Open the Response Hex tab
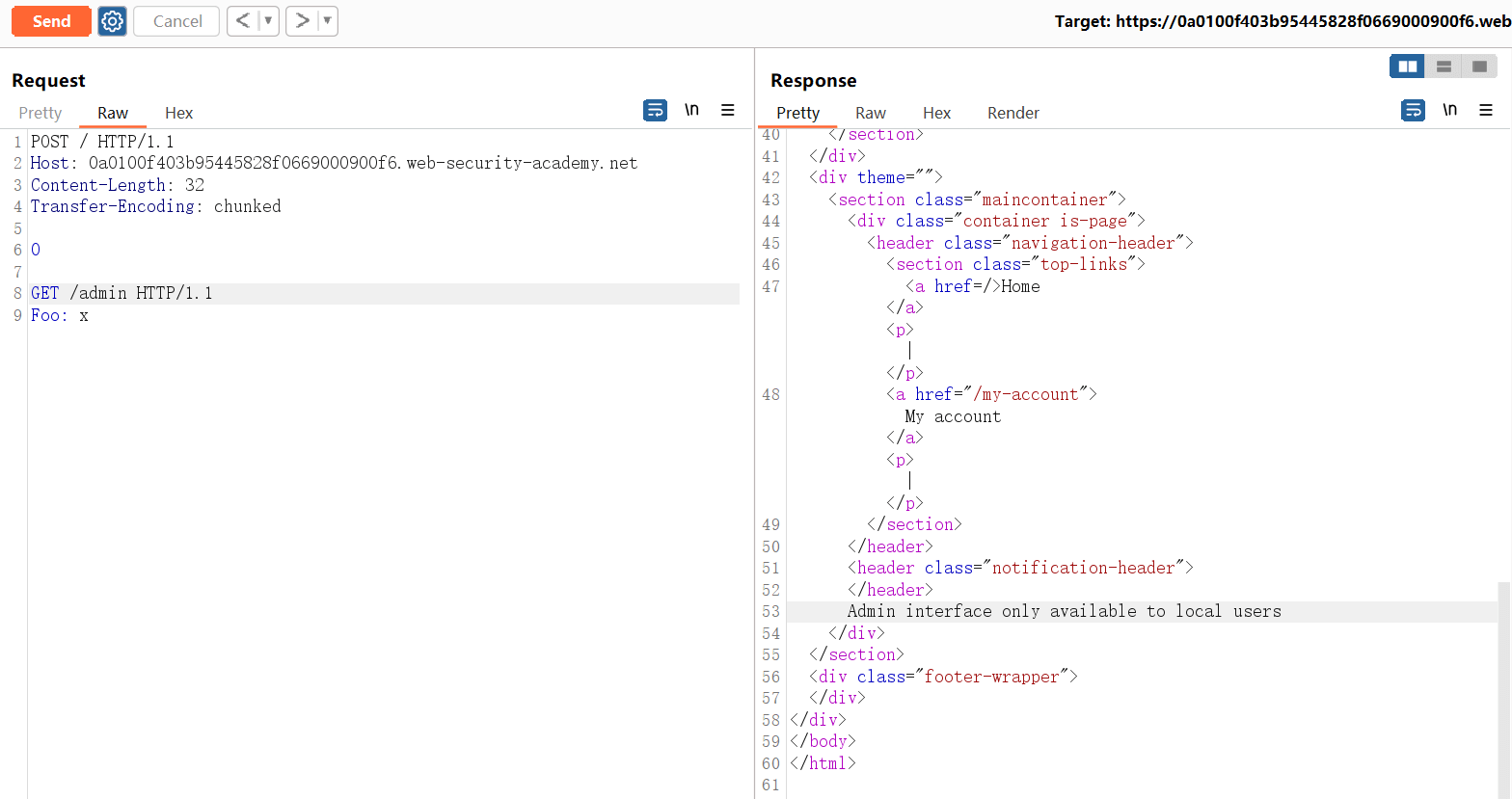 936,113
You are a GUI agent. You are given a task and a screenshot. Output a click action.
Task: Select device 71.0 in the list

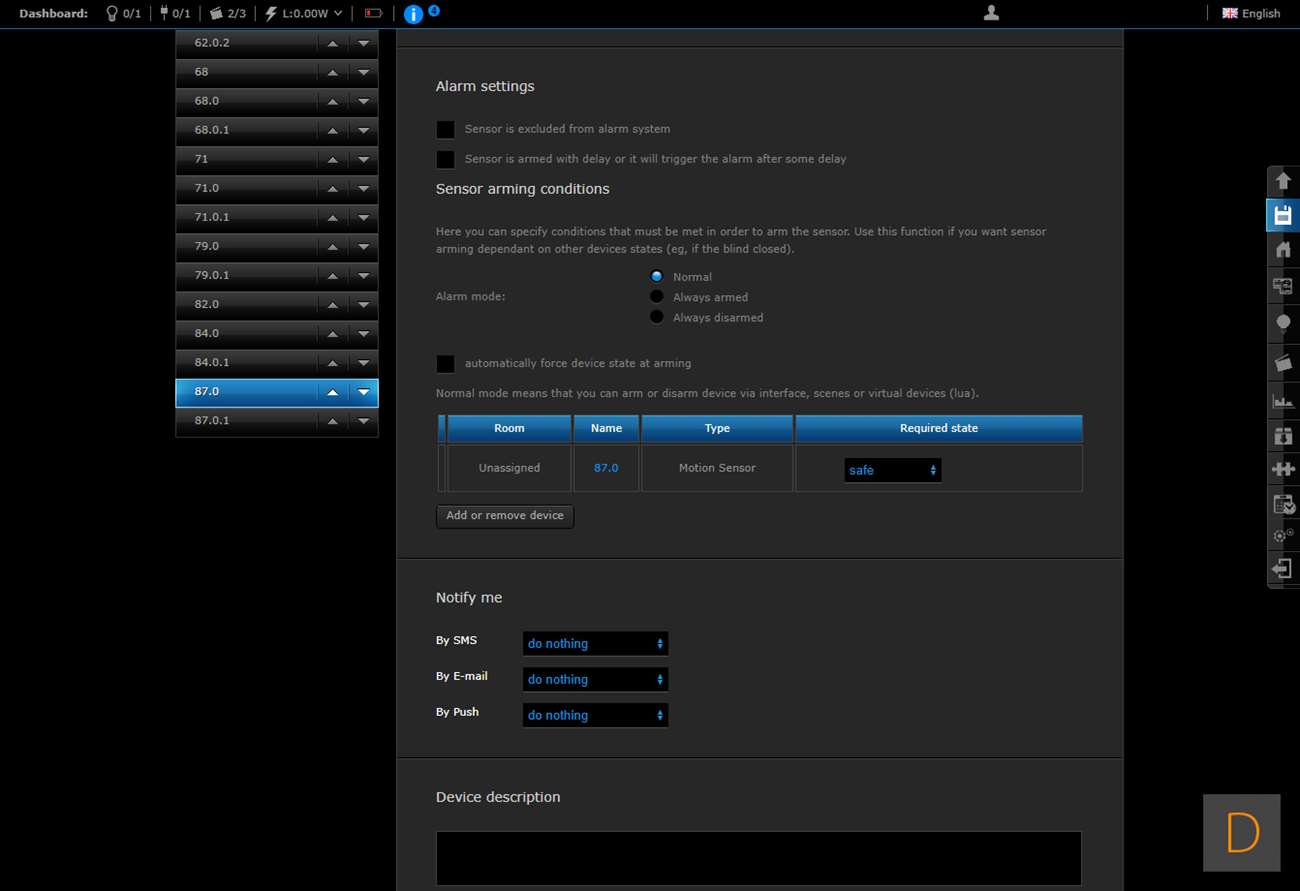245,188
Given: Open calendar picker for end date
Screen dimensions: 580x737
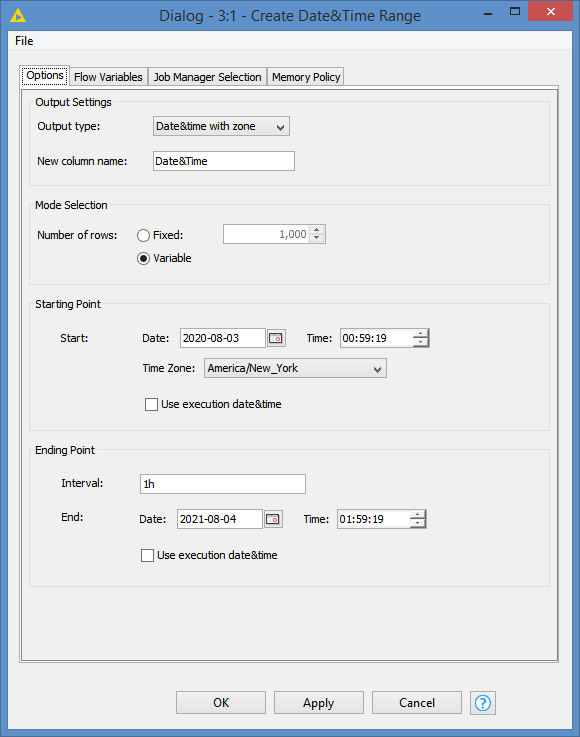Looking at the screenshot, I should tap(273, 519).
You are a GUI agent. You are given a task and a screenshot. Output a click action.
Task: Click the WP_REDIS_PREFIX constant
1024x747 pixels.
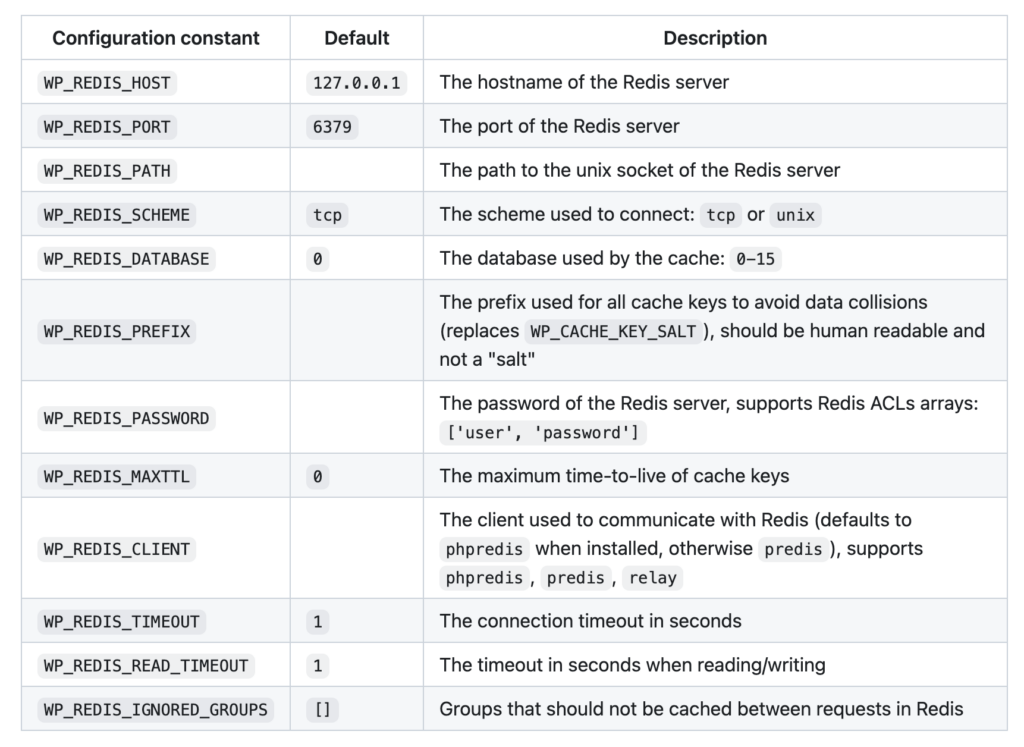tap(116, 331)
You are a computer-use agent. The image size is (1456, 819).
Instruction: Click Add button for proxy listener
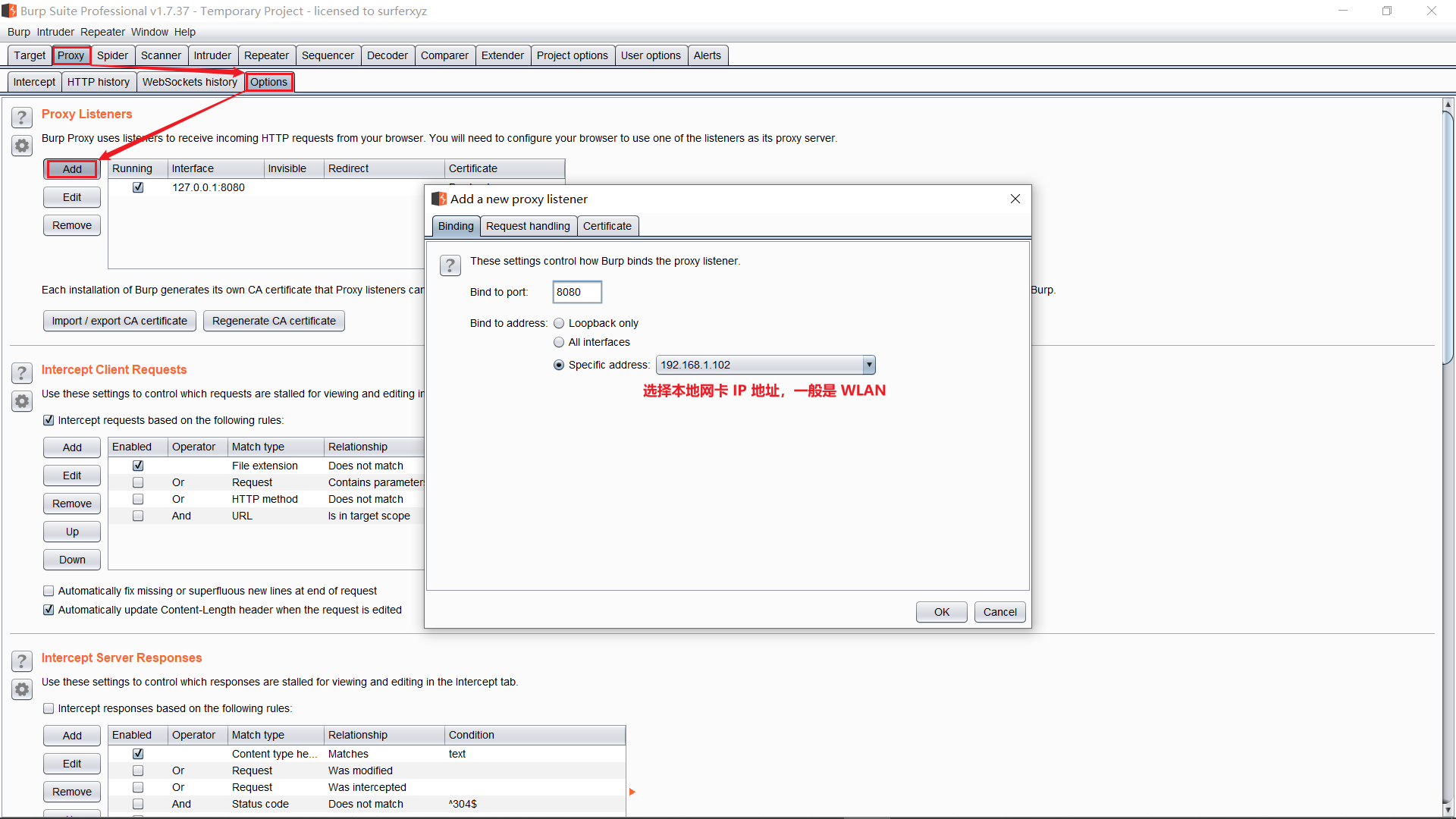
::::::::
| EXERCISE DETAILS |
Copy out all of the entries exactly as they stand, with no pictures in your copy.

| ANSWER SPACE |
Open the Response Hex tab
 936,113
You are a GUI agent. You are given a task and a screenshot. Output a click action.
Task: Select device 71.0 in the list

245,188
Given: Open calendar picker for end date
Screen dimensions: 580x737
Looking at the screenshot, I should tap(273, 519).
You are a GUI agent. You are given a task and a screenshot. Output a click action.
Task: Click the WP_REDIS_PREFIX constant
1024x747 pixels.
tap(116, 331)
You are a computer-use agent. The image size is (1456, 819).
Instruction: Click Add button for proxy listener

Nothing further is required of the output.